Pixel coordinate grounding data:
Start of Block

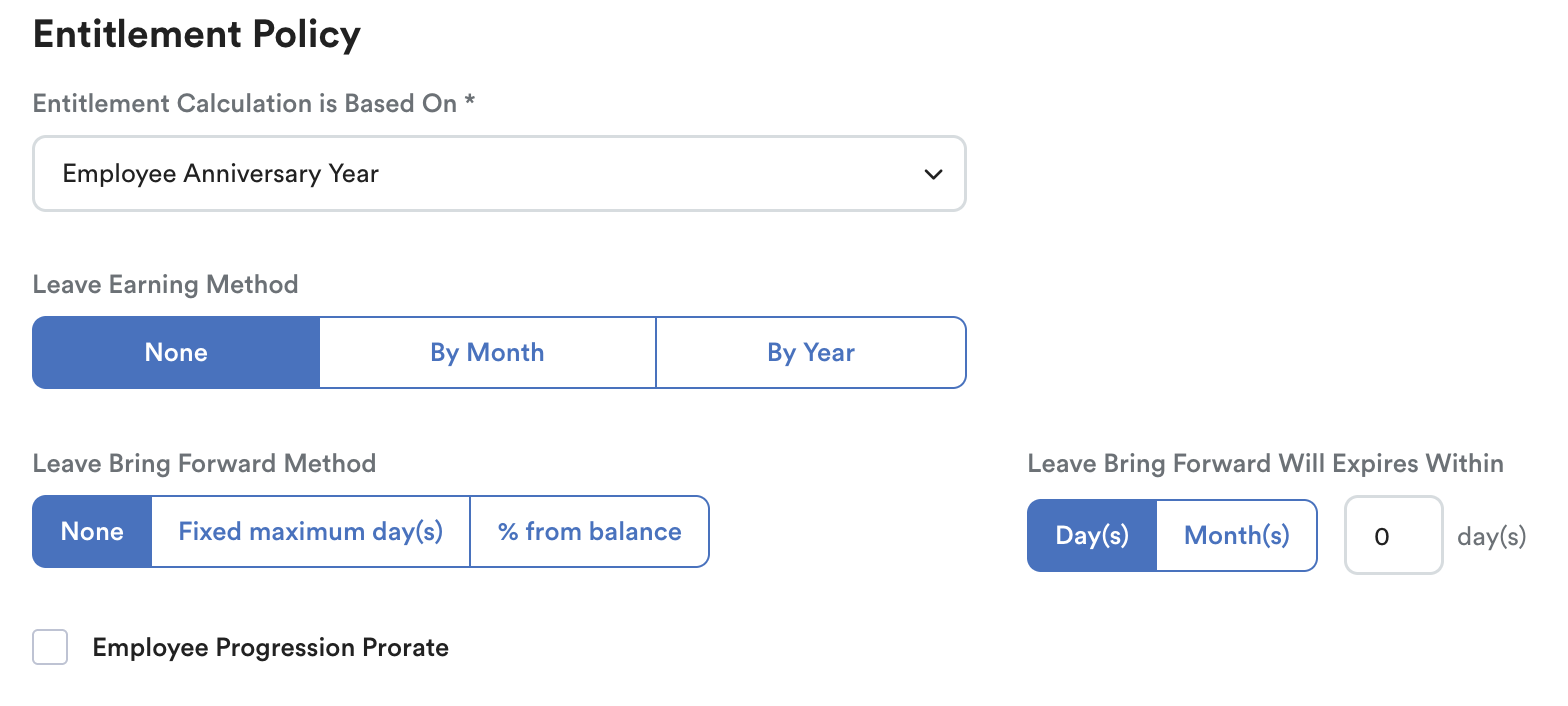Select % from balance option
Image resolution: width=1568 pixels, height=706 pixels.
[x=589, y=531]
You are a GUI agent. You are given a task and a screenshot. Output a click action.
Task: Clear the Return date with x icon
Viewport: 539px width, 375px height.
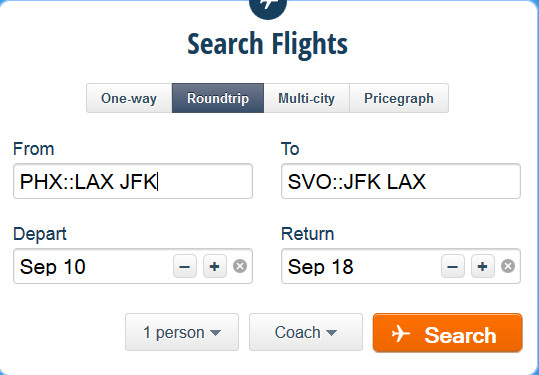508,266
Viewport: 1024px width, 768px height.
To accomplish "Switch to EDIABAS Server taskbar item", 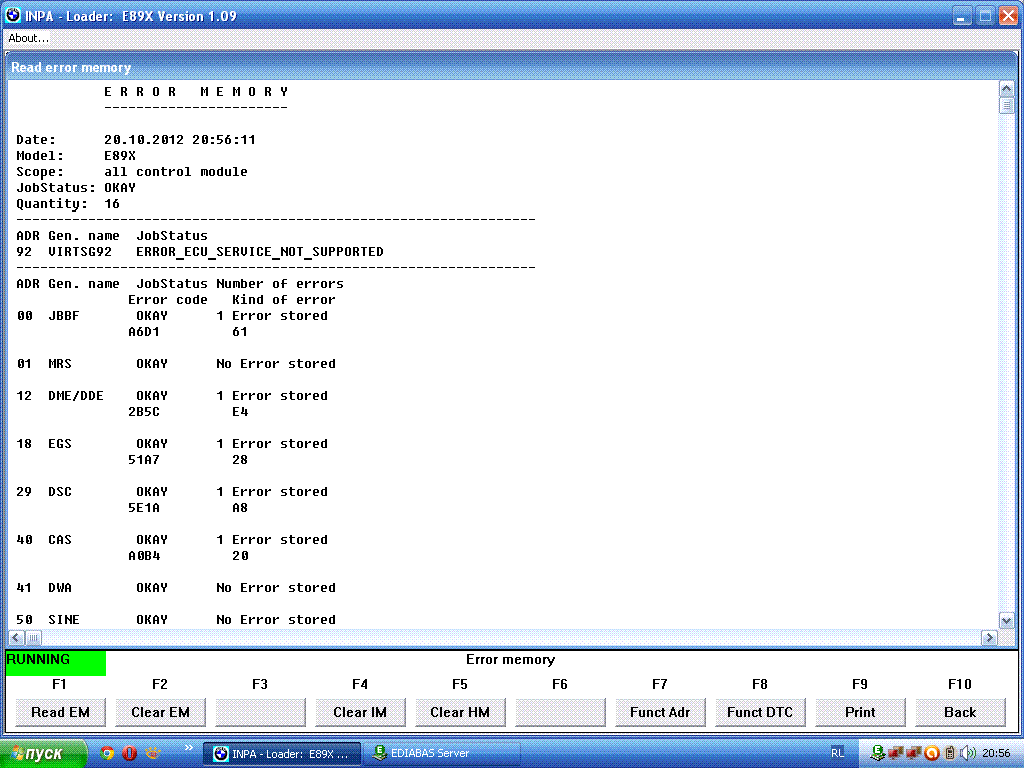I will pyautogui.click(x=440, y=753).
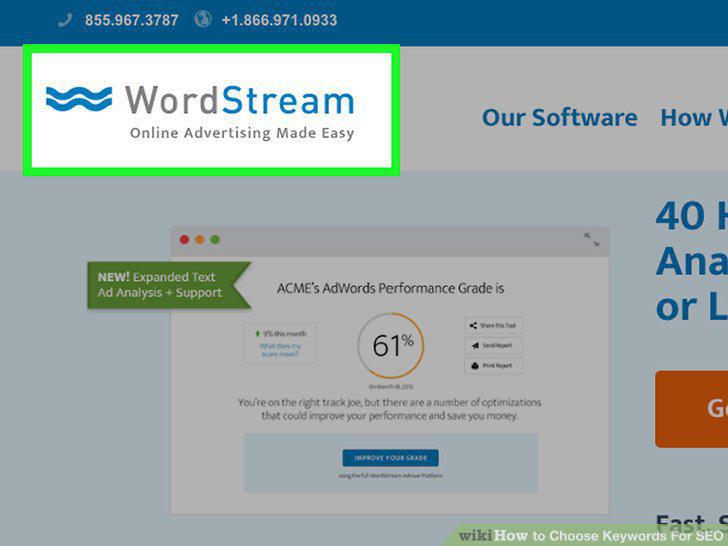728x546 pixels.
Task: Click the Share this Tool button
Action: coord(494,325)
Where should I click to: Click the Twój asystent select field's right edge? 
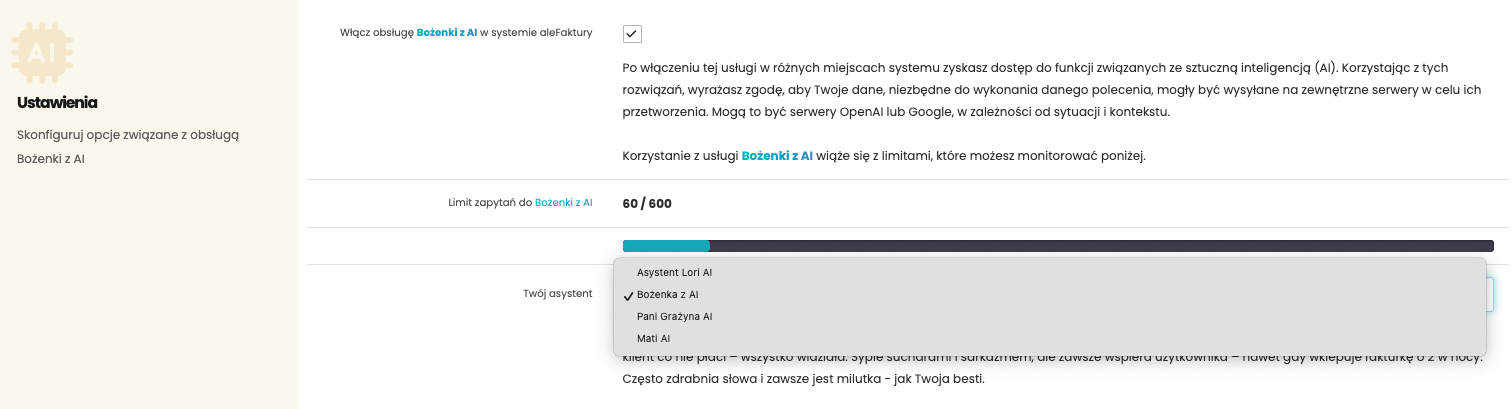coord(1490,295)
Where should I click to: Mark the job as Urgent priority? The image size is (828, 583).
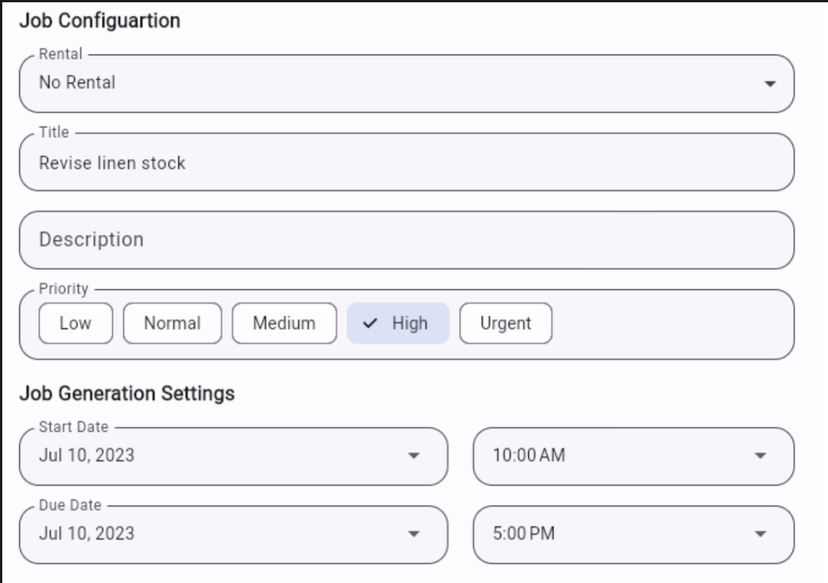[x=505, y=323]
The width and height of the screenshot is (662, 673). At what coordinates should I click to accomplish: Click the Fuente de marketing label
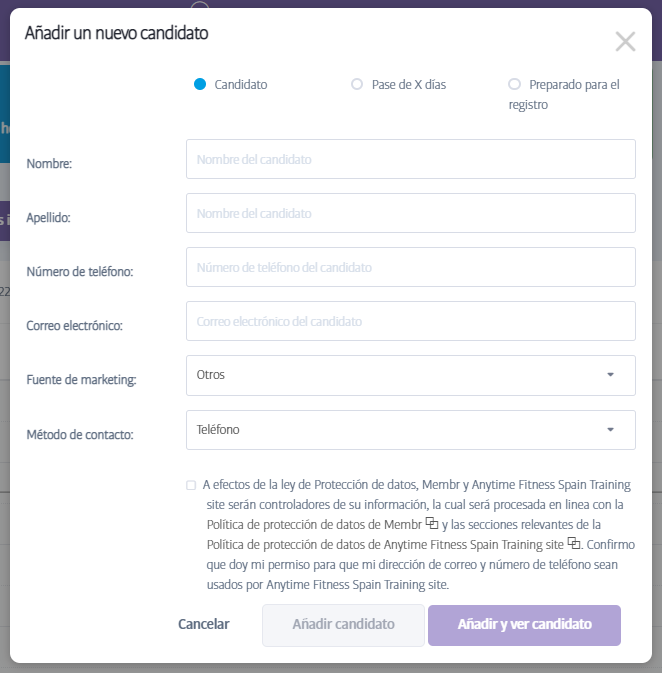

End of Block

**Exercise instructions**
Report only how many lines in the entries contain "screenshot".

**Your response**
2